Chairman of the Revenue Commissioners Mr Frank Daly has warned that Bank of Ireland and other Irish financial institutions could face penalties if they are found to have aided customers to evade tax through offshore investments.
The Revenue said yesterday it was stepping up efforts to catch individuals who have hidden funds and income in offshore locations such as the Channel Islands and has said they will be caught.
Mr Daly said the Revenue was examining information related to one Irish financial institutions with an office in the Isle of Man which was released on foot of a High Court order. "We are concentrating on Bank of Ireland in Jersey at the moment and on one or two other areas and are in the process of starting discussions with other banks."
It began an investigation into funds held in trusts by Bank of Ireland customers in Jersey this month. In the last three weeks 281 Irish people came forward voluntarily to the Revenue Commissioners to own up to having evaded taxes through offshore investments. Some 254 of these were Bank of Ireland customers and a small number of these individuals have lodged €8 million with the Revenue as a payment on account in a bid to reduce the amount of interest they will eventually have to pay on those monies.
Mr Daly refused to speculate on the amount of money it would eventually collect from this investigation other than to say that he believed it would be substantial.
The affair may yet also prove expensive for Bank of Ireland if the Revenue established that it facilitated tax evasion for these customers. "The bank had a responsibility in relation to making a disclosure to the Revenue. If someone is found guilty of tax evasion and they were shown to have been aided and abetted we would have to find out who did that." He added that this investigation was still at a very early stage.

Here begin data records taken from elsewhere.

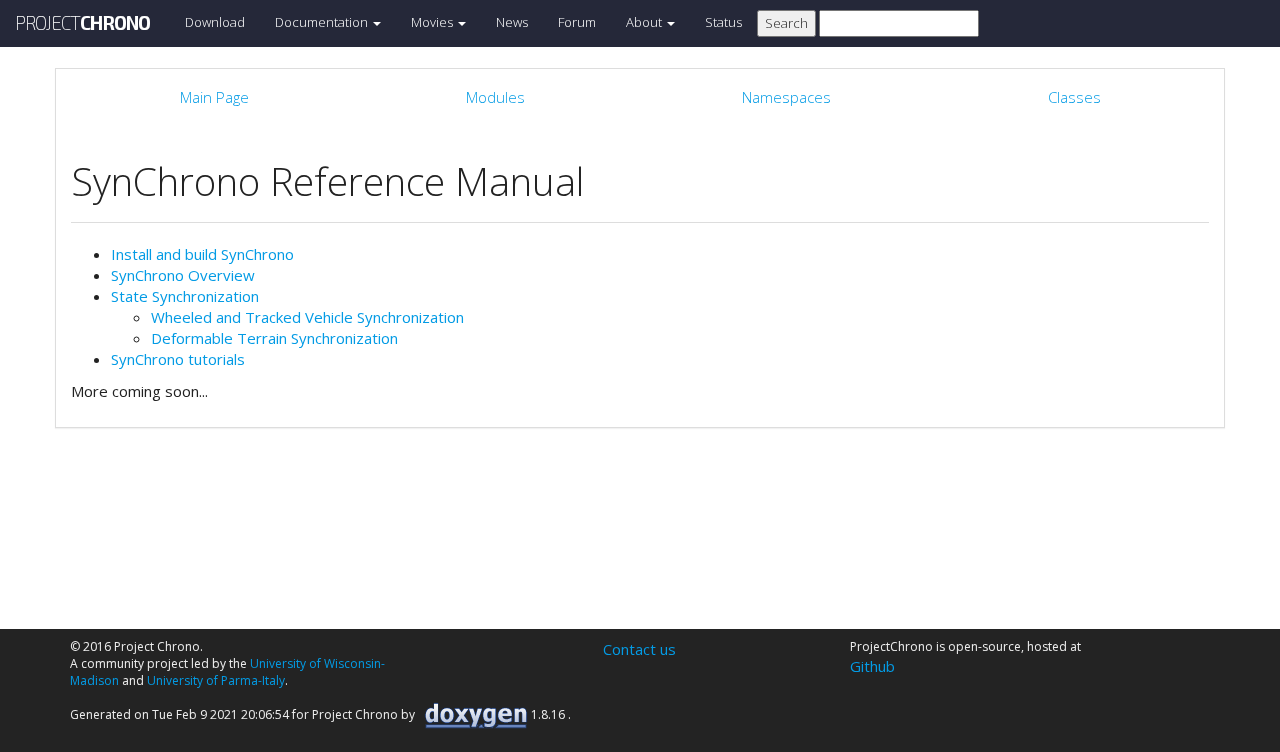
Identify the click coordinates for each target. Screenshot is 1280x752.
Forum (577, 22)
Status (723, 22)
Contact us (639, 649)
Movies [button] (433, 22)
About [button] (645, 22)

A spokesman for Bank of Ireland said it had not made a provision for any financial penalty and said it agreed with the Revenue chairman that anyone who aided tax evasion should face the consequences. "Individuals opening these accounts are obliged to disclose them to the Revenue Commissioners in their annual tax returns," he said.

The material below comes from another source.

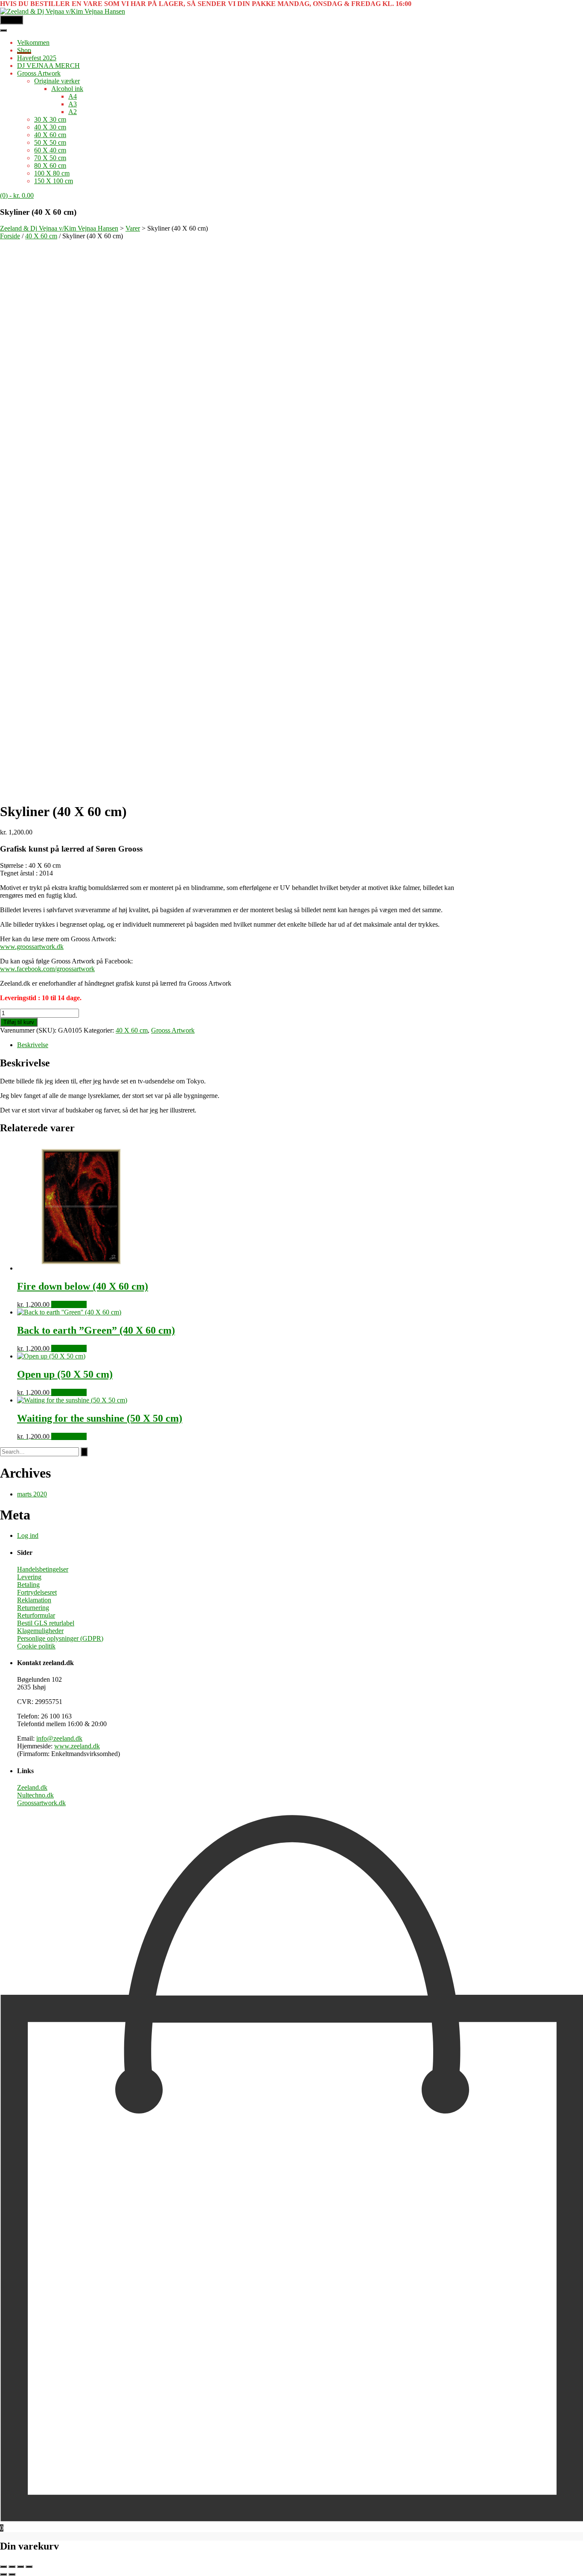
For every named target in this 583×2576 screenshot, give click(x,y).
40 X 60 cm (50, 134)
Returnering (33, 1607)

The Revenue has the power to make what it described as a "John Doe" application to the High Court seeking access to bank records once it can prove that it believes certain of its customers are evading taxes.
Commissioner Mr Michael O'Grady explained that the Revenue could make such an order by identifying a "class of person who may be evading tax offshore" rather than specific individuals and that this had proved a very fruitful way of collecting information.
Presenting its annual report yesterday, Mr Daly said people were wrong to think their concealment would not be discovered. "Our new powers are increasingly extending their reach offshore, and money-laundering legislation and co-operation between tax jurisdictions are proving to be very effective in identifying offshore evasion."
Within the next two years he is confident the Revenue will know about any money deposited by Irish citizens in almost any part of the world.
In 2002 the Revenue collected €29 billion in taxes and duties for the State. Some €700 million came from special investigations such as those into bogus non resident accounts, Ansbacher and National Irish Bank's unauthorised sale of offshore investments.
The Revenue has collected €634 million from from its investigation into bogus non resident accounts. A further 40,000 of these accounts have been identified and the Revenue will be contacting individuals associated with them over the coming months. Mr Daly has said he expects all of these account holders will have been contacted by the end of the year.
The inquiry into the Ansbacher Deposits is continuing. So far just 11 of the 289 cases have been settled and the Revenue has received €23.6 million in payments from 73 cases.
Mr Daly is hopeful that it will be able to make a breakthrough in a lot of these cases next year and it is preparing assessments of the amount of money it believes certain of these individuals now owe.